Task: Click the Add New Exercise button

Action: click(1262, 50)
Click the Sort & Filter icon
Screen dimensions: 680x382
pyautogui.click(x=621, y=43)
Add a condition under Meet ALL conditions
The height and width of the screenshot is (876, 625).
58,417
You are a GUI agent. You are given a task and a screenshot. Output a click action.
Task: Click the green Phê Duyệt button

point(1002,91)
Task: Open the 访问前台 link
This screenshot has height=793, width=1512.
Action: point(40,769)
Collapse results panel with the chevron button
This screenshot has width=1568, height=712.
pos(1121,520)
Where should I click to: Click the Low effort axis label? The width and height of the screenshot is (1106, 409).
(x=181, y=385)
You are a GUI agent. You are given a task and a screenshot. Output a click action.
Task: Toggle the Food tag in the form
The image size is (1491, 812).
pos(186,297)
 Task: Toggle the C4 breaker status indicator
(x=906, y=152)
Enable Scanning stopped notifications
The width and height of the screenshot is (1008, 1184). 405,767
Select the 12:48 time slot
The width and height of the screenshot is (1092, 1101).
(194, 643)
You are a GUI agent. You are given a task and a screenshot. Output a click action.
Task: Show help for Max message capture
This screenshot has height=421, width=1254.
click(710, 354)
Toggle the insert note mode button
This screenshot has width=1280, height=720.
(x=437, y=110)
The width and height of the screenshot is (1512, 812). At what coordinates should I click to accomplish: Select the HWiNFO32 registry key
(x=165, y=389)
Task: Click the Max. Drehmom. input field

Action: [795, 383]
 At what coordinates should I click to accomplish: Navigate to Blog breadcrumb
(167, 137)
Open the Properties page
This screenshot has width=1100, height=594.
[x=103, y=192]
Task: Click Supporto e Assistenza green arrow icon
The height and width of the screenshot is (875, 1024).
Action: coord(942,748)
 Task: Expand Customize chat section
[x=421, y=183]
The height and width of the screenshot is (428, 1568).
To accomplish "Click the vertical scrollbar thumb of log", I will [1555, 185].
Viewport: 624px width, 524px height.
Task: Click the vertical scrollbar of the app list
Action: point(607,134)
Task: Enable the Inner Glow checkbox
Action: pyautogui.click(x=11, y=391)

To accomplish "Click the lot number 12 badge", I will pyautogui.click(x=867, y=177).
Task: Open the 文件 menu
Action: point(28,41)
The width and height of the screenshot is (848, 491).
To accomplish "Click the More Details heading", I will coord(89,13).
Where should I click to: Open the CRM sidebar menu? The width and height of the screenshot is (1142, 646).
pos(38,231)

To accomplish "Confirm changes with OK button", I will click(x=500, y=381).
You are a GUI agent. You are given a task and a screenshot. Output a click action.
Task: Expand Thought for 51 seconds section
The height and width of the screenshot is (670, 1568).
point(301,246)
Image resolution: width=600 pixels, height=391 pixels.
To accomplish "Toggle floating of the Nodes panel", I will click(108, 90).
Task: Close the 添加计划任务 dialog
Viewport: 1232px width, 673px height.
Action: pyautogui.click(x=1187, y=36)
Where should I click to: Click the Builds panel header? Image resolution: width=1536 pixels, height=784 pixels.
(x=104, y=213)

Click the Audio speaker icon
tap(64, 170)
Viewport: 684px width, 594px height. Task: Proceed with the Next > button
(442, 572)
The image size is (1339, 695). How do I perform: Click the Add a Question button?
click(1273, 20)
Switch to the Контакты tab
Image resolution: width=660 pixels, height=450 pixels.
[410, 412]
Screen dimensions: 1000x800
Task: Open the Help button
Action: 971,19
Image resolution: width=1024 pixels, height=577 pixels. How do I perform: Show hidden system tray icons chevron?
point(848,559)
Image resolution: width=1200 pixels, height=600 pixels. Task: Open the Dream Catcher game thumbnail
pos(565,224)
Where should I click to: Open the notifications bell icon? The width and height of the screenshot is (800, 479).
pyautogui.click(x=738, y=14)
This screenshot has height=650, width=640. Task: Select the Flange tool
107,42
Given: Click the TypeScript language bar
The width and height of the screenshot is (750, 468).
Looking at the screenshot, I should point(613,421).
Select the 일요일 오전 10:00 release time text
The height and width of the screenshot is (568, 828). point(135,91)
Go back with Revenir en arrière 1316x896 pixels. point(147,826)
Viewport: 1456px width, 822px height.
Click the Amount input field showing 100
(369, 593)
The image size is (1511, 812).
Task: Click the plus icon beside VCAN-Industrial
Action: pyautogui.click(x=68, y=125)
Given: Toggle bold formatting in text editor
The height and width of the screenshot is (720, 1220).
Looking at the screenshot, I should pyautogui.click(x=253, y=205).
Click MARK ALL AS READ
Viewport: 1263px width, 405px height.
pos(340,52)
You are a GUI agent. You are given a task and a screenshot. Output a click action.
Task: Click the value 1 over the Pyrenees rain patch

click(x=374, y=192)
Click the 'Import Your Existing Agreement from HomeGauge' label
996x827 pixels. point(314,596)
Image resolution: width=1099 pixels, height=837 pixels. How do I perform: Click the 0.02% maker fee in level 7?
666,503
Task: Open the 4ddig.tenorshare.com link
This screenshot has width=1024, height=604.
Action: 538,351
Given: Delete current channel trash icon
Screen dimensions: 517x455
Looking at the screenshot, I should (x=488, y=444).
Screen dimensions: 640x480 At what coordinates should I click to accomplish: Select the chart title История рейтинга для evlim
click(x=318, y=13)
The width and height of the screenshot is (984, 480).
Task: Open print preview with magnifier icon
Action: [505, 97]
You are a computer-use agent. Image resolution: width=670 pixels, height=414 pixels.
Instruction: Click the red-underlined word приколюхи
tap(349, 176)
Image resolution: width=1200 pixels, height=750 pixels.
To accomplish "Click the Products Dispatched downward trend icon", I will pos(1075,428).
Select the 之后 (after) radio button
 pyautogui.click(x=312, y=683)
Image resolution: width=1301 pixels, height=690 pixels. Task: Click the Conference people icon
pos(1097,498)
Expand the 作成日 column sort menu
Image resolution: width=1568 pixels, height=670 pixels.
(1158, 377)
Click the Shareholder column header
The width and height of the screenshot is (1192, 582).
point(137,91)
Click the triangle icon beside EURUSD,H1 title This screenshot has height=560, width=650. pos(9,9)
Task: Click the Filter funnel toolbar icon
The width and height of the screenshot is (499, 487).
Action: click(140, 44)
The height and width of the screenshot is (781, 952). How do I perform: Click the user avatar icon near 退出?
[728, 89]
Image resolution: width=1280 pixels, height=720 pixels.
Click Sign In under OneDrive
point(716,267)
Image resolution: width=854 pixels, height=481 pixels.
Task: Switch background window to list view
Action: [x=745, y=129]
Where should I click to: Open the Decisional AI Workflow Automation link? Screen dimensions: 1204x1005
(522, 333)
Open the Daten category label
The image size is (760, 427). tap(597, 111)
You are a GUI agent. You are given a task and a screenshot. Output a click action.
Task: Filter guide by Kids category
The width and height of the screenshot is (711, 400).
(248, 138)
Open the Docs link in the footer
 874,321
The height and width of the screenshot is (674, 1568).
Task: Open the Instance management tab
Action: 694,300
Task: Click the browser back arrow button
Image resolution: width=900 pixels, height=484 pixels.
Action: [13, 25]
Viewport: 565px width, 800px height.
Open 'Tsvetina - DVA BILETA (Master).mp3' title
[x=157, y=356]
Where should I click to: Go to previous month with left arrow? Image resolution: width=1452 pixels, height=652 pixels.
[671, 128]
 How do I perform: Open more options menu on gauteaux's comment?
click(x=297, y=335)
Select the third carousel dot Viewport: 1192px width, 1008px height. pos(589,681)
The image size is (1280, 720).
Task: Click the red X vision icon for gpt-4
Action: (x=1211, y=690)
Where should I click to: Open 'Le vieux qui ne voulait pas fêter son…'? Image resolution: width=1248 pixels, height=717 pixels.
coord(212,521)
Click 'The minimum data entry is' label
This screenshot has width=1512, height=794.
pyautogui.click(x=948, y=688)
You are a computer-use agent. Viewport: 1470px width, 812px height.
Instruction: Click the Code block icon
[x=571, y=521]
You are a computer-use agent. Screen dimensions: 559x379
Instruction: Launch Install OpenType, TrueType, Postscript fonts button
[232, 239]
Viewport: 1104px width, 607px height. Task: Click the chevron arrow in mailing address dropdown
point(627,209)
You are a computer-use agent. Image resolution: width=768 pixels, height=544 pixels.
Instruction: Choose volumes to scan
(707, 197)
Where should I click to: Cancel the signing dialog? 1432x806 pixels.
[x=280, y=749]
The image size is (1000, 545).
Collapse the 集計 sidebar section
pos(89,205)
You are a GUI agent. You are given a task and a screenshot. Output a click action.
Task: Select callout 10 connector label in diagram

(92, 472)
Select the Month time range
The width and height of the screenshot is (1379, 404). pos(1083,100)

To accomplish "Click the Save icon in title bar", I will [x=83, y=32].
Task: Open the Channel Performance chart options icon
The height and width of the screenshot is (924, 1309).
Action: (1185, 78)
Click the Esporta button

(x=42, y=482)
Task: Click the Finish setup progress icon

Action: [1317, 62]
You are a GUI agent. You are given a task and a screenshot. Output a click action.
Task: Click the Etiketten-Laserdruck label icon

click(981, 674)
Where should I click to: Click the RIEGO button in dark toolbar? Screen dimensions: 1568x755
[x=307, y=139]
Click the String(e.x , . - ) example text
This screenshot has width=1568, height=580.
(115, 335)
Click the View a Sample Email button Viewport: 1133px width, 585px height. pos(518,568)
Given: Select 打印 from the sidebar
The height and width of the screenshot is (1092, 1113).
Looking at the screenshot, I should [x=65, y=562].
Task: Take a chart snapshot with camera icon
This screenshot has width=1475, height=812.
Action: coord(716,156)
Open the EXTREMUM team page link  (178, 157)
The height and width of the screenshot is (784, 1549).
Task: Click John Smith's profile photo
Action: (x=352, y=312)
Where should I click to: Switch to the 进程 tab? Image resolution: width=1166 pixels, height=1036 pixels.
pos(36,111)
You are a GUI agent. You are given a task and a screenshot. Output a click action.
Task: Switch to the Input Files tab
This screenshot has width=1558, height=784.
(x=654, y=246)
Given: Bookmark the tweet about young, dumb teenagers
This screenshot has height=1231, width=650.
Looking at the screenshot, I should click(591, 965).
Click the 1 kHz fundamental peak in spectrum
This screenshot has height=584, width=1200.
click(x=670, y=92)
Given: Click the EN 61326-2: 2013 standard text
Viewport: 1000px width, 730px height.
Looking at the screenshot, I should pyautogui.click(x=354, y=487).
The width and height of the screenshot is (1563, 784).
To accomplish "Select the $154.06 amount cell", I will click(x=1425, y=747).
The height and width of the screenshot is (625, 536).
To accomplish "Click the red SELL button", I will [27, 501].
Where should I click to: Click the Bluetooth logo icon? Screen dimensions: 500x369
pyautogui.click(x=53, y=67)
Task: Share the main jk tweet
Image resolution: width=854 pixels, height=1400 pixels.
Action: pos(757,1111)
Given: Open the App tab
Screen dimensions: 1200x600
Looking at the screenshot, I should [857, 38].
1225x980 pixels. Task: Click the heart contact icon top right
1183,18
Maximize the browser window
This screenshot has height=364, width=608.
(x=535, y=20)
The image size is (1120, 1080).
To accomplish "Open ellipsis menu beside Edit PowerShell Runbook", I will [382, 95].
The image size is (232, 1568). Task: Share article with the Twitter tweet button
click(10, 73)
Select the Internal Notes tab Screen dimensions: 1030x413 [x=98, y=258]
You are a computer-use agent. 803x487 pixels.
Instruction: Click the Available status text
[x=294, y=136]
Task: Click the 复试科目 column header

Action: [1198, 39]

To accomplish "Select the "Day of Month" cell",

★ ★ ★ ★ ★ ★ ★

HOW TO COMPLETE THIS TASK:
Copy out every line from the data above that has "Filter" in it.

OUTPUT:
Click the Sort & Filter icon
Task: Click the Filter funnel toolbar icon
Task: Filter guide by Kids category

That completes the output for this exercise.